---------- Page ----------

Gualtiero: Même si il n’arrête pas de sonner, il est lié à la musique (aussi parce que j’ai épousé ma professeur de piano, Antonietta, qui est toujours ma femme). Et, comme je disais, j’ai toujours été intéressé par l’art, sous toutes ses formes. Mais ma grande passion de toujours c’est la cuisine. Je m’y suis dédié à 100% et j’ai eu beaucoup de succès. J’ai eu les plus beaux clients au monde : Visconti, Fellini, tous les grands de l’époque mangeaient chez moi. J’ai grandi à l’Albergo del Mercante, entouré de grands chefs, parce qu’à l’époque la Grande Cucina professionnelle se faisait dans les auberges. C’est après que se sont développés les restaurants avec la Nouvelle Cuisine française.

J’avais 38 ans et je suis parti à Paris, pour m’y faire une expérience et apprendre la grande cuisine internationale : j’ai travaillé à Paris, Dijon, à la Maison Troisgros à Roanne, toujours dans les meilleurs restaurants. Dans le dernier, j’ai eu un grand naître. Là j’ai compris que j’étais prêt à prendre mon envol, je me suis dit « ça y est je peux y aller ». J’avais compris ce qu’il fallait faire en cuisine.

Sara Waka: Qu’est-ce que tu avais compris?

---------- Données enregistrées ----------

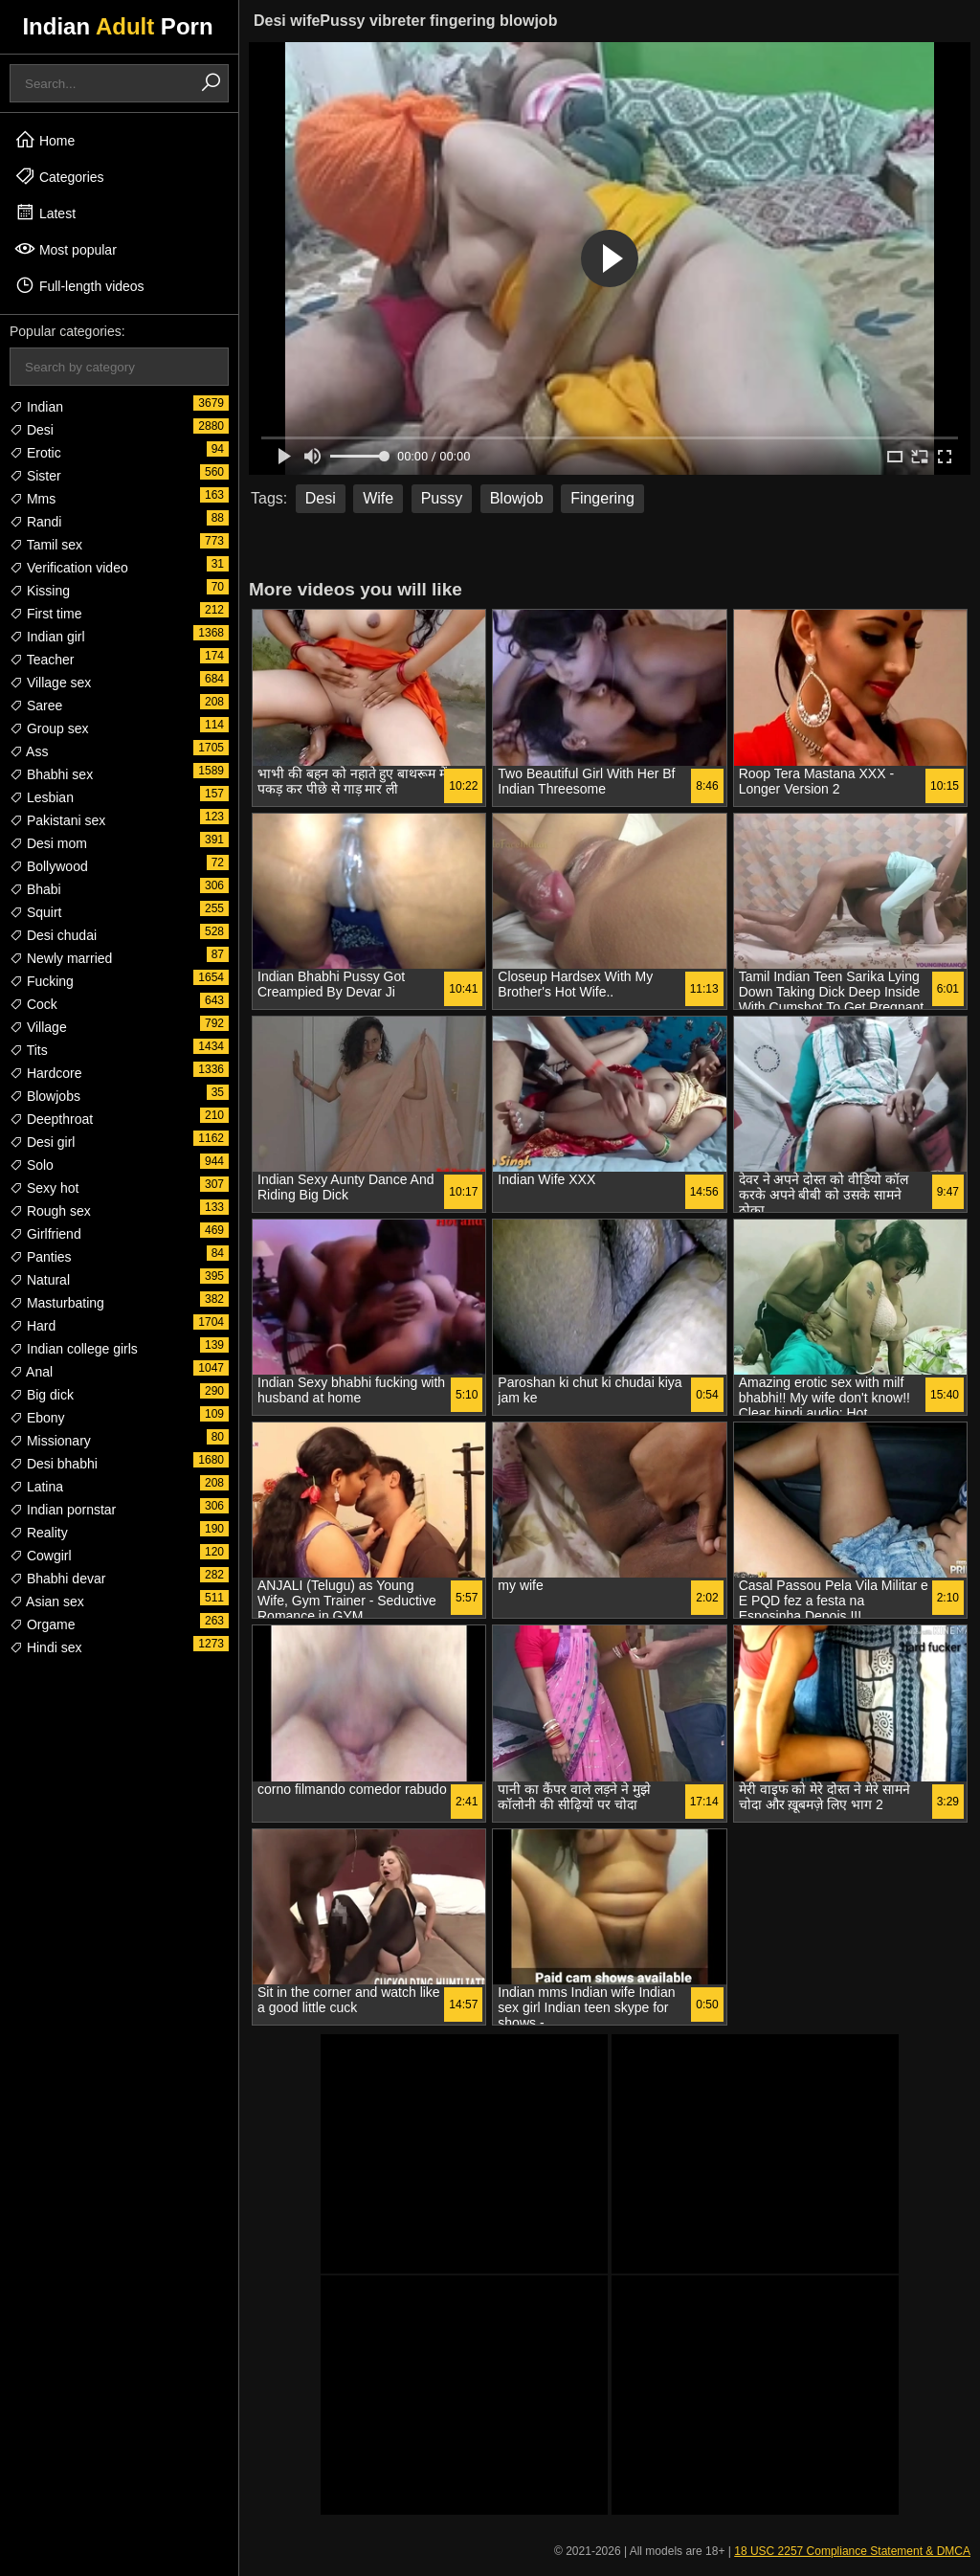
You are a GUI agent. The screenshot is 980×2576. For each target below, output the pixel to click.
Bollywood (49, 866)
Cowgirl (41, 1555)
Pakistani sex (57, 820)
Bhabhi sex (51, 774)
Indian (36, 406)
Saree (36, 705)
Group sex (49, 728)
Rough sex (50, 1211)
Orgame (42, 1624)
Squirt (35, 912)
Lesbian (42, 797)
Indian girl (47, 636)
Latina (36, 1486)
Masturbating (57, 1302)
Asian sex (47, 1601)
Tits (29, 1050)
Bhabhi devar (57, 1578)
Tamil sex (46, 544)
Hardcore (45, 1073)
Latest (45, 212)
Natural (40, 1280)
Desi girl (42, 1142)
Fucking (42, 981)
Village (38, 1027)
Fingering (602, 498)
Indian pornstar (63, 1509)
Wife (378, 498)
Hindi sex (45, 1647)
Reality (39, 1532)
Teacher (42, 659)
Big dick (42, 1394)
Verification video (69, 567)
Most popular (65, 248)
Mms (33, 498)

----------

# Consigne écrite 1
Répondez aux questions suivantes à partir de l'entretien avec Gualtiero :
(a) Quel est le prénom de l'épouse de Gualtiero ?
(b) À quel âge Gualtiero est-il parti à Paris ?
(c) Dans quelle ville se trouve la Maison Troisgros ?
# Consigne écrite 2
Reproduisez à l'identique le passage de l'entretien avec Gualtiero allant de « J’avais 38 ans » jusqu'à « faire en cuisine. ».
# Consigne écrite 3
Poursuivez l'entretien avec Gualtiero à partir de son dernier énoncé.

# Réponse attendue 1
(a) Antonietta
(b) À 38 ans
(c) À Roanne

# Réponse attendue 2
J’avais 38 ans et je suis parti à Paris, pour m’y faire une expérience et apprendre la grande cuisine internationale : j’ai travaillé à Paris, Dijon, à la Maison Troisgros à Roanne, toujours dans les meilleurs restaurants. Dans le dernier, j’ai eu un grand naître. Là j’ai compris que j’étais prêt à prendre mon envol, je me suis dit « ça y est je peux y aller ». J’avais compris ce qu’il fallait faire en cuisine.

# Réponse attendue 3
Gualtiero: J’avais compris comment cuisiner, j’avais assimilé les bases. Par exemple, comment contrôler le rapport entre l’intensité du feu et l’épaisseur de la poêle : si tu connais ce concept tu ne peux pas te louper. Le célèbre compositeur Bela Bartòk disait : “L’improvisation suppose la connaissance du matériel. » Et c’est vrai, si tu connais la matière, tu ne peux pas te tromper. Toi qui es japonaise tu le sais bien : la matière ne doit pas être gâchée, mais valorisée. Je te raconte une anecdote : un de mes chers amis a été invité par le consul italien de Tokyo à diner. Ce soir-là il m’appelle tout excité et me dit : « Gualtiero, tu sais ce que je suis en train de manger ? La colonne vertébrale d’un thon de 80 tonnes. On creuse dans les vertèbres pour trouver la meilleure chaire. » Voilà, ça c’est savoir dénicher les bons points de la matière et savoir l’utiliser. Vous êtes effrayants vous les japonais, vous êtres trop en avance ! Bref pour en revenir à mon histoire… en 77 j’ai ouvert mon premier restaurant, à Milan, rue Bonvesin de la Riva. Je faisais, comme je l’appelais moi, une cuisine entière, parce que j’utilisais tout. J’ai eu un énorme succès : après 6 mois j’ai obtenu ma première étoile, après un an deux étoiles puis la troisième en 85. Mais après j’ai renoncé à tout ça.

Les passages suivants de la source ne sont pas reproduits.